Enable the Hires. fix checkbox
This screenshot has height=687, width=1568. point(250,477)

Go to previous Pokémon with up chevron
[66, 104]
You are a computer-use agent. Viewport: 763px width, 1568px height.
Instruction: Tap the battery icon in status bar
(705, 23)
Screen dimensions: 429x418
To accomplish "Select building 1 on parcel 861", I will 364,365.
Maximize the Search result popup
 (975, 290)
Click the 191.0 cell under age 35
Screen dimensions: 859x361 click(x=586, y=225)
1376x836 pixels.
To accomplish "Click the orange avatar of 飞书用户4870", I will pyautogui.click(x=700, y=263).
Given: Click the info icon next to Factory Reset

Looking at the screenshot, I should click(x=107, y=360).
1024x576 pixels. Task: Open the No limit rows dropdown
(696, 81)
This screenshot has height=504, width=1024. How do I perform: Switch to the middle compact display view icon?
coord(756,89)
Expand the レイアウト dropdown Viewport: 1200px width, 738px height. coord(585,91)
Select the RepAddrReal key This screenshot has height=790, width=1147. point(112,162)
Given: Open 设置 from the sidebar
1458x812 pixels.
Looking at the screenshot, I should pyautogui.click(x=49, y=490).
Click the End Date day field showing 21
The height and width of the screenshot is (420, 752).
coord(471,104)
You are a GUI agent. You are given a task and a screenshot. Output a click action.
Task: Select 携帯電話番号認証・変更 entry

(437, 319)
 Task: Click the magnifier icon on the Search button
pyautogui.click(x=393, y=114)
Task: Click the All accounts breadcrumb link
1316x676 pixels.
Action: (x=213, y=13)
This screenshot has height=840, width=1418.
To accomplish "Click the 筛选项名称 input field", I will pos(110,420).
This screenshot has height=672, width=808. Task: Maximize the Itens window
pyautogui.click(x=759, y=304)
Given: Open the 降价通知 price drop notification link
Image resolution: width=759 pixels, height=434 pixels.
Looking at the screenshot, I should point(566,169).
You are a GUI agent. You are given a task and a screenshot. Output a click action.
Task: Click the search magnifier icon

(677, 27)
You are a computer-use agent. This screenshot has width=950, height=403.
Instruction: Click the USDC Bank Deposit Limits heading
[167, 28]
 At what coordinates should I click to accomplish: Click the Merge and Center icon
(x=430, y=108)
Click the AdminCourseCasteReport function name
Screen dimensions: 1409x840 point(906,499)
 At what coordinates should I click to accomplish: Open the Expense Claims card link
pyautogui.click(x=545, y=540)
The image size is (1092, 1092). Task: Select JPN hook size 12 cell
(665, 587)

* **Exercise objective**
Copy out every line of the rows above that contains the word "Open". Case matters.

* **Reply to the exercise**
1024x576 pixels. Task: Open the No limit rows dropdown
Given: Open 设置 from the sidebar
Given: Open the 降价通知 price drop notification link
 At what coordinates should I click to accomplish: Open the Expense Claims card link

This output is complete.